> _Work request_
Please set down the records below exactly as they appear.

(Collected data entries)
⟨

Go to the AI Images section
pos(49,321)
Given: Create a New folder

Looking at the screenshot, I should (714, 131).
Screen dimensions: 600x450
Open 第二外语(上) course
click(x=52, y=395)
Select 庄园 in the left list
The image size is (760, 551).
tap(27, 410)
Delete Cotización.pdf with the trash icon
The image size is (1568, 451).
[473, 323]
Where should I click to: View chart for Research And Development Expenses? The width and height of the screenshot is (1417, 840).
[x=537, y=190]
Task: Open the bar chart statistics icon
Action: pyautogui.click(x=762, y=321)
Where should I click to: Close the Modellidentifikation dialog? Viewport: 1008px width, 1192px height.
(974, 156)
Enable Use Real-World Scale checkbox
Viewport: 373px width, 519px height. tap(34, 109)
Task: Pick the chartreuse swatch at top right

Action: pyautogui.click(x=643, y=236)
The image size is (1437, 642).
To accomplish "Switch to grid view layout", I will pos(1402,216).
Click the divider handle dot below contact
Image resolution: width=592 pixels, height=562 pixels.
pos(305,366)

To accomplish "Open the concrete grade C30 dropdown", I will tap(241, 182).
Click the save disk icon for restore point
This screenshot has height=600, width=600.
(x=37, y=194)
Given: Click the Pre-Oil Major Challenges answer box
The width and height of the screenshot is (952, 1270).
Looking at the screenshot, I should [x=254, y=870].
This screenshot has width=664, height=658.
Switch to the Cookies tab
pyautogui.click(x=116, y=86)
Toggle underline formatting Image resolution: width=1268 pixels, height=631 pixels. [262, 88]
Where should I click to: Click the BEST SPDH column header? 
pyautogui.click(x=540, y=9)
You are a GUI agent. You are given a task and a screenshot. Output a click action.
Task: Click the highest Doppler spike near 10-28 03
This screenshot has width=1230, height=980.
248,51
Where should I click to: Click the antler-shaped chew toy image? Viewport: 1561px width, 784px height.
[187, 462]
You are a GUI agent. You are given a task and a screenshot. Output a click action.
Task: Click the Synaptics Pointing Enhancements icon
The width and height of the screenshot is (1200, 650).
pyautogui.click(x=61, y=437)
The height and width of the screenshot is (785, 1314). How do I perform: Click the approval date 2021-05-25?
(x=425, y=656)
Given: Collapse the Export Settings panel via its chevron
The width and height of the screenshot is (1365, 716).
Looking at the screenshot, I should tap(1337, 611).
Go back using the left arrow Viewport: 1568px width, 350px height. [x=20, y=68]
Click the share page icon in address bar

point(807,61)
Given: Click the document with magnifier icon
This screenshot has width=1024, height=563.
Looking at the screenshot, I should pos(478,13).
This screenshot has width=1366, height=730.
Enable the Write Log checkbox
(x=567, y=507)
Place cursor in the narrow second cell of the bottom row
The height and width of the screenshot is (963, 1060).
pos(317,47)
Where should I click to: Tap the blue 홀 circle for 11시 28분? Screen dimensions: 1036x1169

⟩

> _Exercise answer_
Go to the AI Images section
pos(49,321)
Given: Create a New folder

Looking at the screenshot, I should (714, 131).
Screen dimensions: 600x450
Open 第二外语(上) course
click(x=52, y=395)
Select 庄园 in the left list
The image size is (760, 551).
tap(27, 410)
Delete Cotización.pdf with the trash icon
The image size is (1568, 451).
[473, 323]
Where should I click to: View chart for Research And Development Expenses? The width and height of the screenshot is (1417, 840).
[x=537, y=190]
Task: Open the bar chart statistics icon
Action: pyautogui.click(x=762, y=321)
Where should I click to: Close the Modellidentifikation dialog? Viewport: 1008px width, 1192px height.
(974, 156)
Enable Use Real-World Scale checkbox
Viewport: 373px width, 519px height. tap(34, 109)
Task: Pick the chartreuse swatch at top right

Action: pyautogui.click(x=643, y=236)
The image size is (1437, 642).
To accomplish "Switch to grid view layout", I will pos(1402,216).
Click the divider handle dot below contact
Image resolution: width=592 pixels, height=562 pixels.
pos(305,366)

To accomplish "Open the concrete grade C30 dropdown", I will tap(241, 182).
Click the save disk icon for restore point
This screenshot has height=600, width=600.
(x=37, y=194)
Given: Click the Pre-Oil Major Challenges answer box
The width and height of the screenshot is (952, 1270).
Looking at the screenshot, I should [x=254, y=870].
This screenshot has width=664, height=658.
Switch to the Cookies tab
pyautogui.click(x=116, y=86)
Toggle underline formatting Image resolution: width=1268 pixels, height=631 pixels. [262, 88]
Where should I click to: Click the BEST SPDH column header? 
pyautogui.click(x=540, y=9)
You are a GUI agent. You are given a task and a screenshot. Output a click action.
Task: Click the highest Doppler spike near 10-28 03
This screenshot has width=1230, height=980.
248,51
Where should I click to: Click the antler-shaped chew toy image? Viewport: 1561px width, 784px height.
[187, 462]
You are a GUI agent. You are given a task and a screenshot. Output a click action.
Task: Click the Synaptics Pointing Enhancements icon
The width and height of the screenshot is (1200, 650).
pyautogui.click(x=61, y=437)
The height and width of the screenshot is (785, 1314). How do I perform: Click the approval date 2021-05-25?
(x=425, y=656)
Given: Collapse the Export Settings panel via its chevron
The width and height of the screenshot is (1365, 716).
Looking at the screenshot, I should tap(1337, 611).
Go back using the left arrow Viewport: 1568px width, 350px height. [x=20, y=68]
Click the share page icon in address bar

point(807,61)
Given: Click the document with magnifier icon
This screenshot has width=1024, height=563.
Looking at the screenshot, I should pos(478,13).
This screenshot has width=1366, height=730.
Enable the Write Log checkbox
(x=567, y=507)
Place cursor in the narrow second cell of the bottom row
The height and width of the screenshot is (963, 1060).
pos(317,47)
Where should I click to: Tap the blue 홀 circle for 11시 28분? Screen dimensions: 1036x1169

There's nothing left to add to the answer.